> WHAT THE EXERCISE ASKS:
Look through the material below. Copy each line that contains the string "Task".

-- RECORDS PROVIDED follows --

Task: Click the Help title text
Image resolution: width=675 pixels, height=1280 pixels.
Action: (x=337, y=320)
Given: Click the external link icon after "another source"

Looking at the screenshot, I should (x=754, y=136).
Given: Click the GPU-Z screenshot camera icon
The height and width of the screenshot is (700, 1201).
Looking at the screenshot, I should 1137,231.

-- RECORDS PROVIDED concluded --
-- RECORDS PROVIDED follows --

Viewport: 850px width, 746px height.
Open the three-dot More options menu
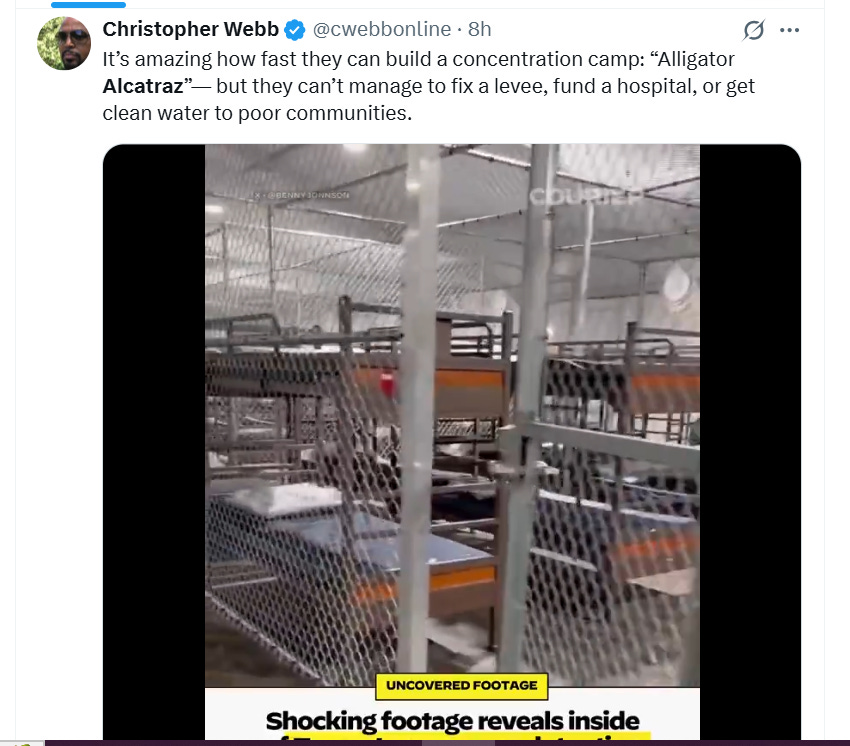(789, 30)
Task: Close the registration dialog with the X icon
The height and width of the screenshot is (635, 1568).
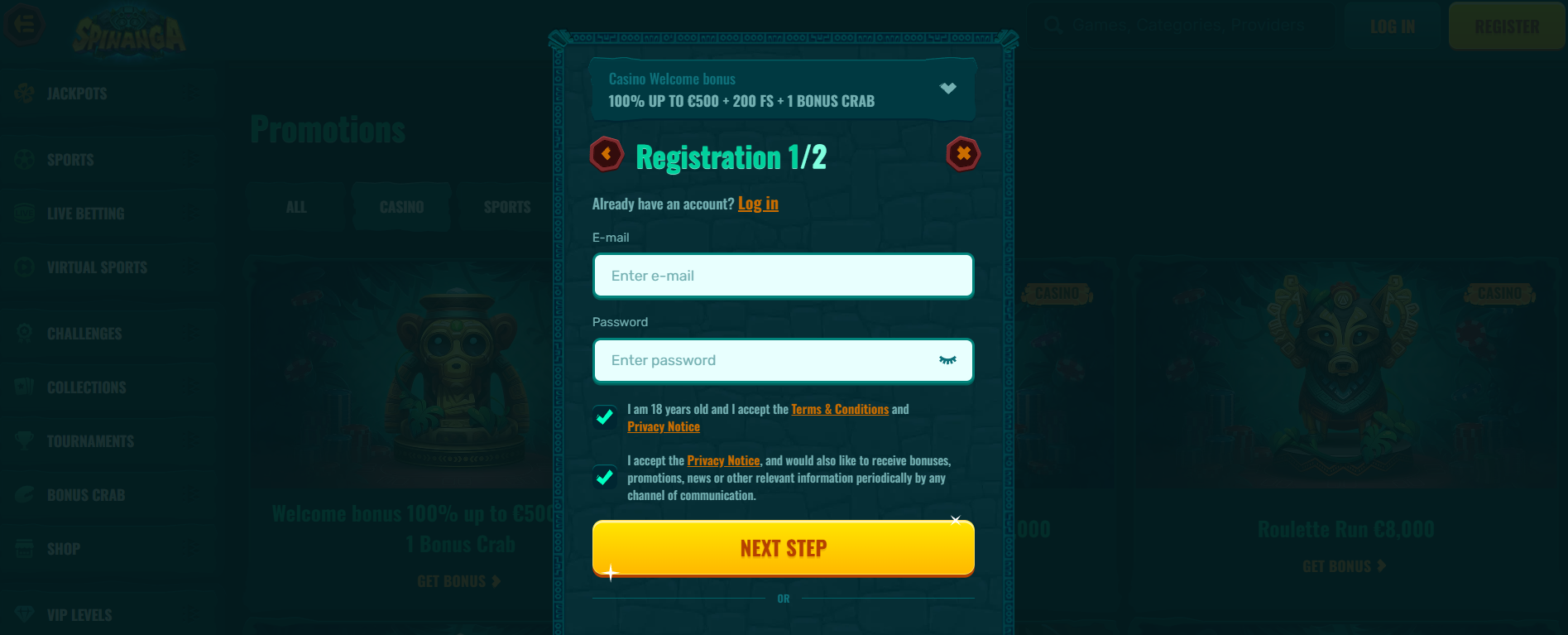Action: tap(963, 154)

-- RECORDS PROVIDED concluded --

> SOLUTION:
Task: Click the Help title text
Task: Close the registration dialog with the X icon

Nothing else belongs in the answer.